══ PAGE TEXT

DESCRIPTION OF SENIOR NOTES

        We may issue senior notes from time to time in one or more series, under an Indenture dated as of August 24, 2001, as supplemented, between us and BankOne Trust Company, N.A., as the trustee. The indenture has been incorporated by reference as an exhibit to the registration statement of which this prospectus is a part. The following description of certain provisions of the indenture is a summary and is not complete. You should refer to all of the provisions of the indenture, including the definitions of certain terms contained in the indenture. A copy of the indenture may be obtained from us upon request.

General

        The indenture does not limit the aggregate principal amount of the senior notes or the aggregate principal amount of any particular series of senior notes that we may issue under the indenture. The indenture states that we may issue senior notes from time to time in one or more series. The senior notes will be unsecured obligations and will rank equally with all of our other unsecured and unsubordinated indebtedness.

════
══ GIVEN RECORDS

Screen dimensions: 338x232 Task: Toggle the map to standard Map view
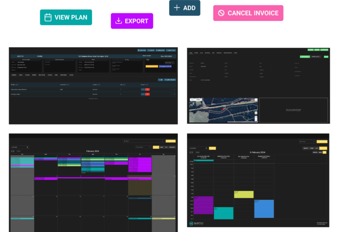tap(192, 100)
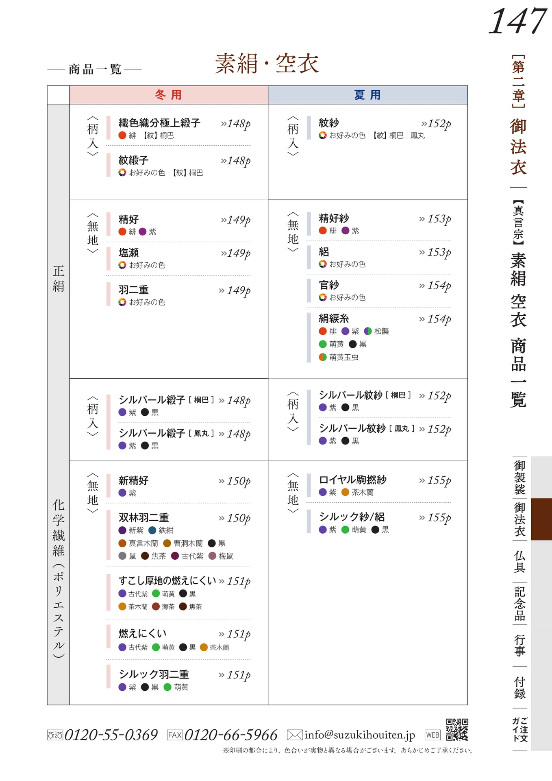Click the orange-green 萌黄玉虫 color dot
The width and height of the screenshot is (552, 781).
pos(323,357)
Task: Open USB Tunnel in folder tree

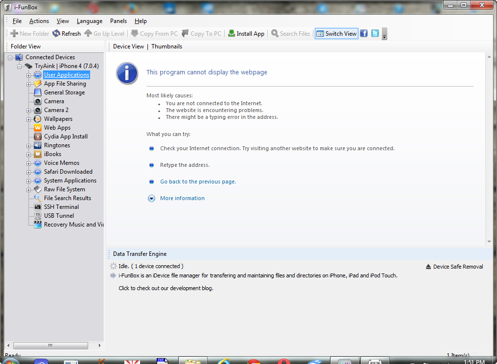Action: pyautogui.click(x=59, y=216)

════

EXERCISE OBJECTIVE: Reproduce the passage describing the senior notes word for word, in full. Work only from the prospectus passage on senior notes.

EXPECTED ANSWER:
DESCRIPTION OF SENIOR NOTES

        We may issue senior notes from time to time in one or more series, under an Indenture dated as of August 24, 2001, as supplemented, between us and BankOne Trust Company, N.A., as the trustee. The indenture has been incorporated by reference as an exhibit to the registration statement of which this prospectus is a part. The following description of certain provisions of the indenture is a summary and is not complete. You should refer to all of the provisions of the indenture, including the definitions of certain terms contained in the indenture. A copy of the indenture may be obtained from us upon request.

General

        The indenture does not limit the aggregate principal amount of the senior notes or the aggregate principal amount of any particular series of senior notes that we may issue under the indenture. The indenture states that we may issue senior notes from time to time in one or more series. The senior notes will be unsecured obligations and will rank equally with all of our other unsecured and unsubordinated indebtedness.